── Data provided

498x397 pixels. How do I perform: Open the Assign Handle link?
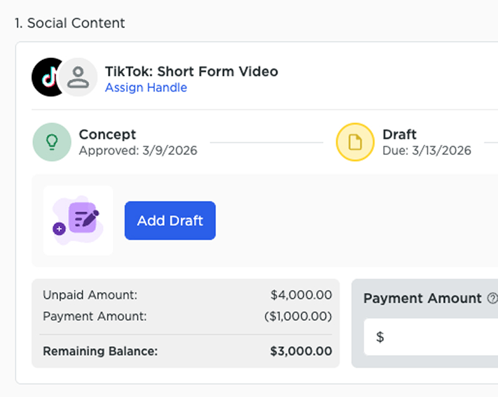click(146, 87)
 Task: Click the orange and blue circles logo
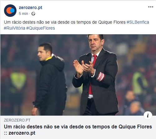(x=10, y=11)
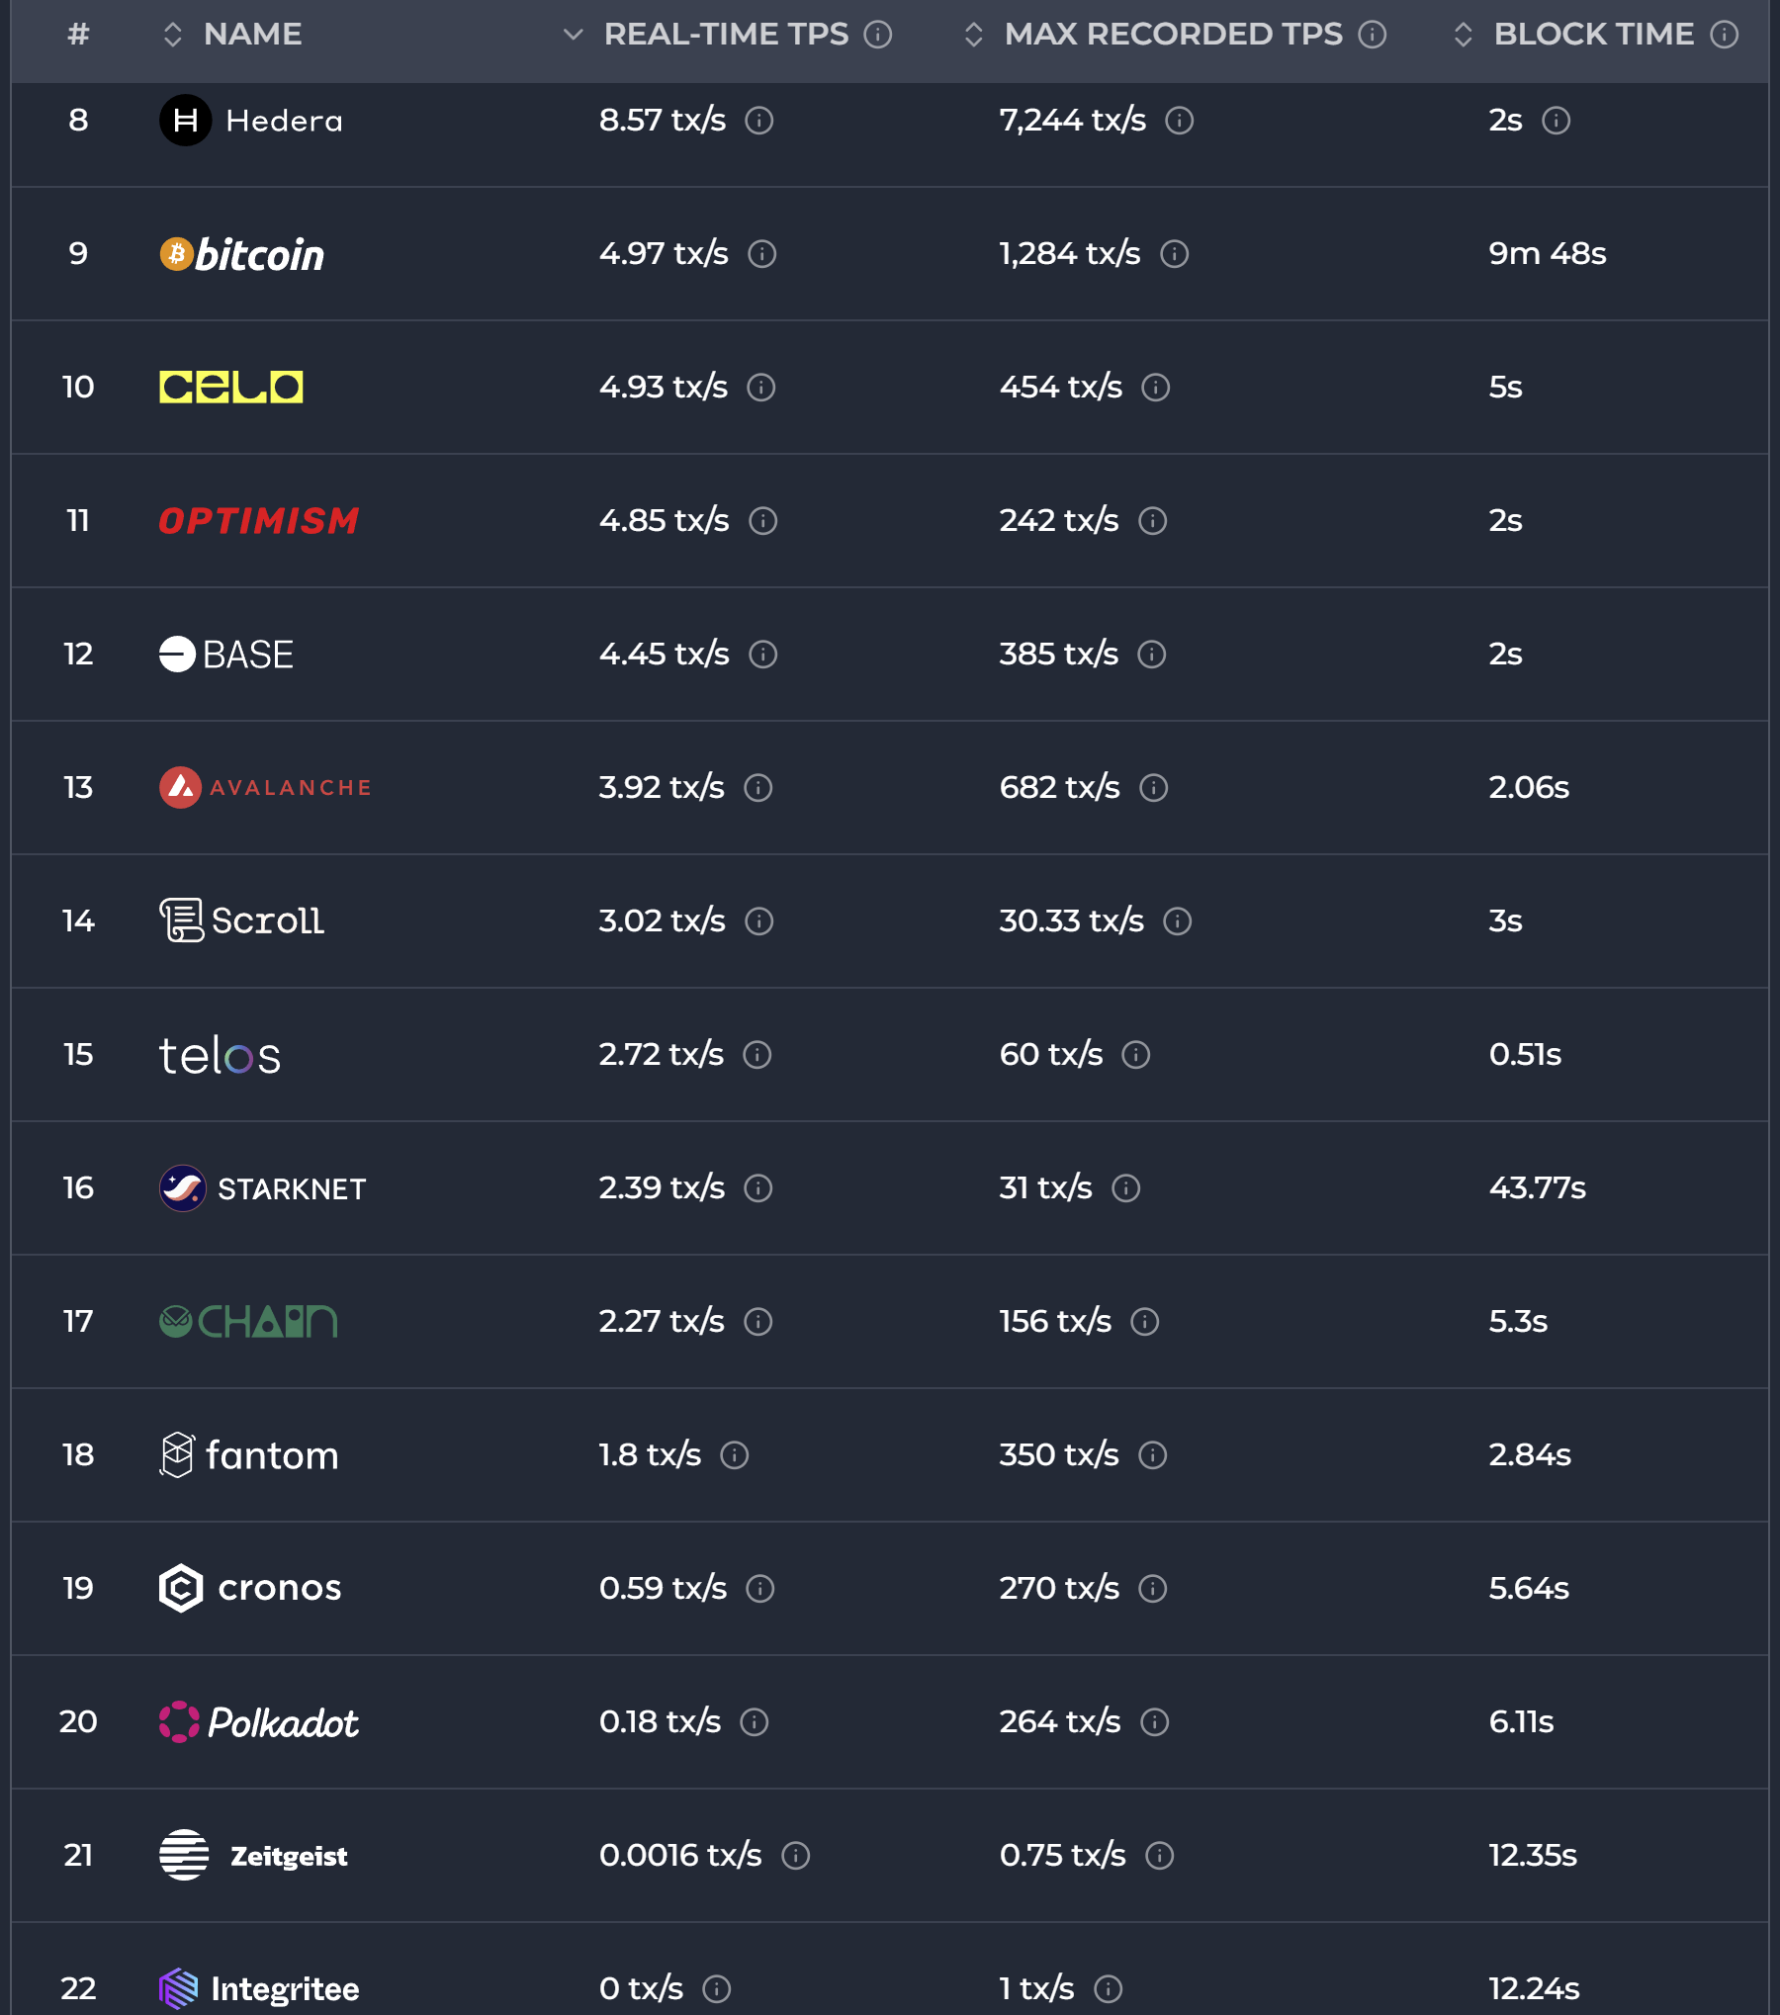
Task: Click the Celo logo
Action: point(231,387)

────

**What you have to do**
Format the rows above as a numbered list, skipping any blank lines and leaving out the pictures.

**Finished exercise**
1. 498x397 pixels. How do I perform: Open the Assign Handle link?
2. click(146, 87)
3.  Task: Click the orange and blue circles logo
4. (x=10, y=11)
5. Task: Click the Celo logo
6. Action: point(231,387)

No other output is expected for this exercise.